Problem details -
The data is to be reproduced in full and without error.

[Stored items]
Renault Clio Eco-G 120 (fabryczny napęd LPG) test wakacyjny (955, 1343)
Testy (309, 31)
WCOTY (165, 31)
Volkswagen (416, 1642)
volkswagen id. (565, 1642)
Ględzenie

Written solution -
Renault Clio Eco-G 120 (fabryczny napęd LPG) test wakacyjny (955, 1343)
Testy (309, 31)
WCOTY (165, 31)
Volkswagen (416, 1642)
volkswagen id. (565, 1642)
Ględzenie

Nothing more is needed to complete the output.